Acne and Pregnancy
Pimples and other skin eruptions are hallmark of acne vulgaris or acne. This is sometimes chronic condition of the face, back, chest, neck, shoulders, and other areas of the body, which encompasses blackheads, whiteheads, and raised red blemishes with semisolid centers. Acne usually begins around puberty and peaks at age 18 years. However, in some instances, it can occur for the first time between the ages of 20 and 40. Also, it is not uncommon for pregnant women to experience acne breakouts during pregnancy or later.
A variety of medications are prescribed for acne, some can be taken orally, others topically (skin). The route of the exposure is important to consider when assessing the possible risk of these medications during pregnancy. Topical creams and gels are less systemically available than medicines taken orally, ultimately meaning that the fetus is exposed to less of the medication.
Here is a list of various acne treatments and their effects in pregnancy:
Topical treatments that can be used in pregnancy:
1. Benzoyl peroxide:
Benzoyl peroxide is a topical treatment that has antibacterial effects. It is commonly used, and there are no case reports about benzoyl peroxide and birth defects in the literature. So the risk of malformations is low.
Hydrocortisone is a corticosteroid used topically to treat acne. There have been no reproductive studies on its possible risk in pregnancy. A literature review has shown that it does not create malformations but the exposed group did have risk of prematurity.
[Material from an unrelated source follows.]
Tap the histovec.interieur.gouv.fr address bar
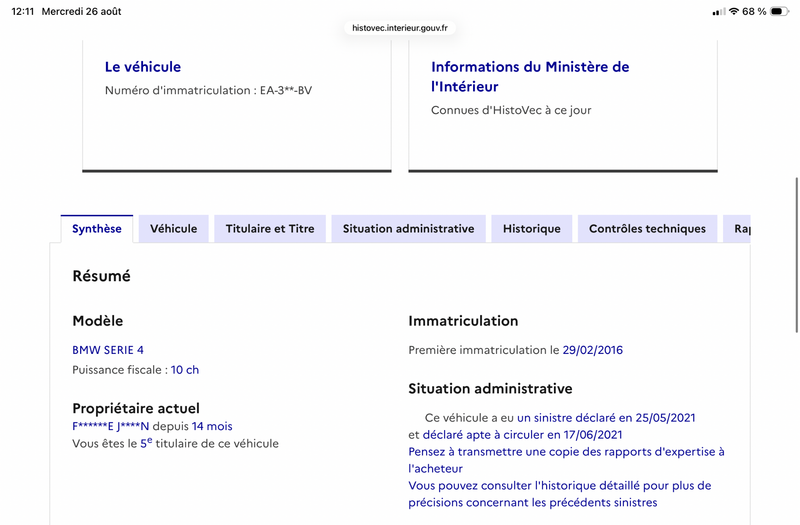The image size is (800, 525). 400,28
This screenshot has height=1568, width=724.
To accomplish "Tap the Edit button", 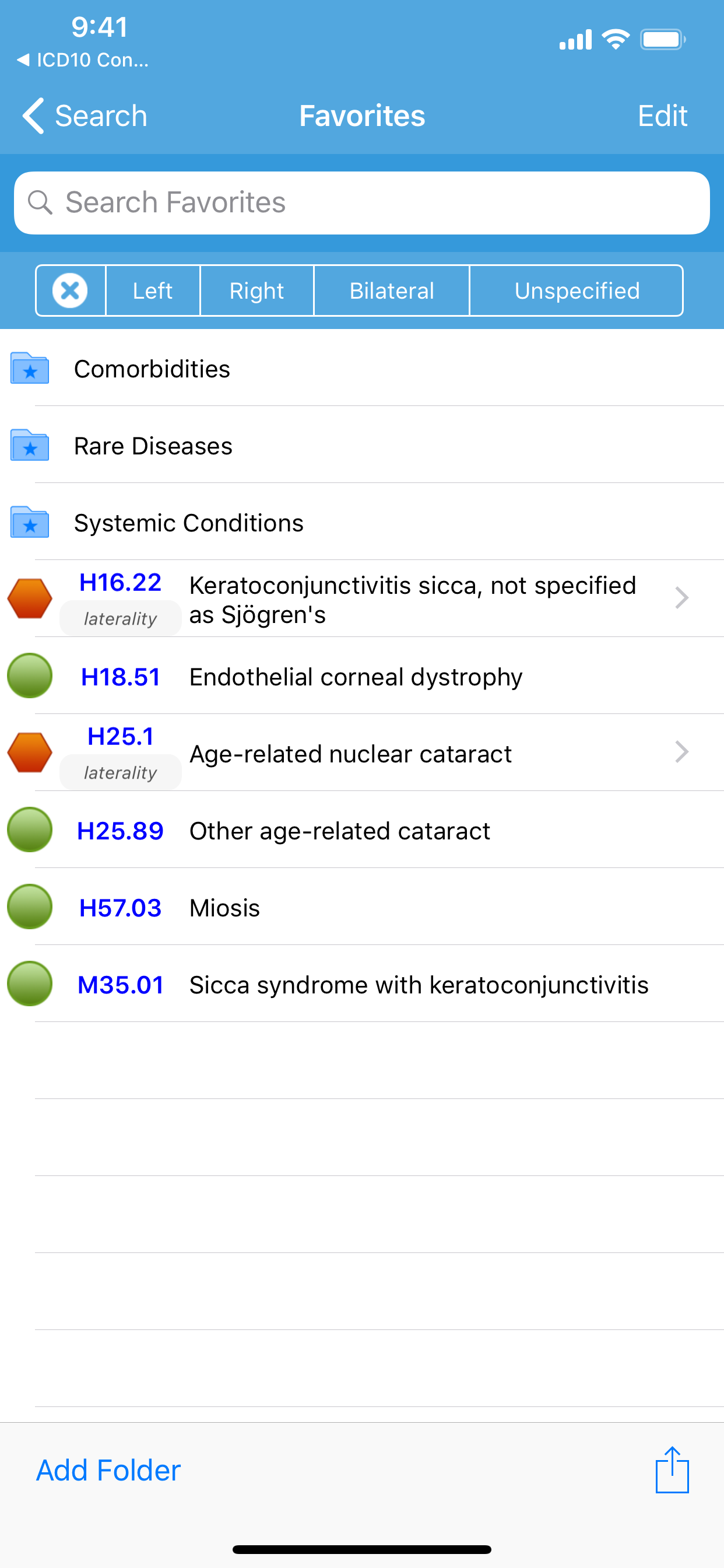I will (663, 116).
§ Adapalene: The overall risk of adapalene is undetermined because there have not been any human studies. However, because only trace amounts of the gel are absorbed into the skin, it is unlikely that doses large enough to induce malformations could reach a fetus.
Oral medication that can be used in pregnancy:
§ Erythromycin: Erythromycin is an antibiotic that is commonly prescribed in pregnancy. Human studies have all examined oral exposures. Women exposed in first trimester have shown no increased in birth defects. Hence it is generally assumed that topical erythromycin does not pose a significant increased risk for birth defects.
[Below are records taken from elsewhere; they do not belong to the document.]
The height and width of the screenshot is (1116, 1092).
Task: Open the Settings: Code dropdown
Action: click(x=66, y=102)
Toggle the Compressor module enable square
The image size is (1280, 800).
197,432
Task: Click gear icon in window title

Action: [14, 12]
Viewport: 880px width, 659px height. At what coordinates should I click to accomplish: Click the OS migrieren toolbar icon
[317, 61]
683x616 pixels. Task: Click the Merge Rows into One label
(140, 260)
§ Clindamycin: This antibiotic is related to erythromycin. Studies have shown that this medication is unlikely to significantly increase the risk for birth defects in either its oral or topical form.
Acne medications to be avoided during pregnancy:
Tetracycline: Tetracycline affects the fetal calcification process. Hence, doxycycline and minocycline, structurally similar to tetracycline should be avoided after the first trimester of pregnancy.
Retinoids (topical as well as oral):
Isotretinoin: This medication is contraindicated during pregnancy due to the characteristic malformations it causes. Isotretinoin should be discontinued at least one month prior to attempting pregnancy.
Thus there are a wide variety of medications available for the treatment of acne, many of which pose a minimal risk if applied topically during pregnancy.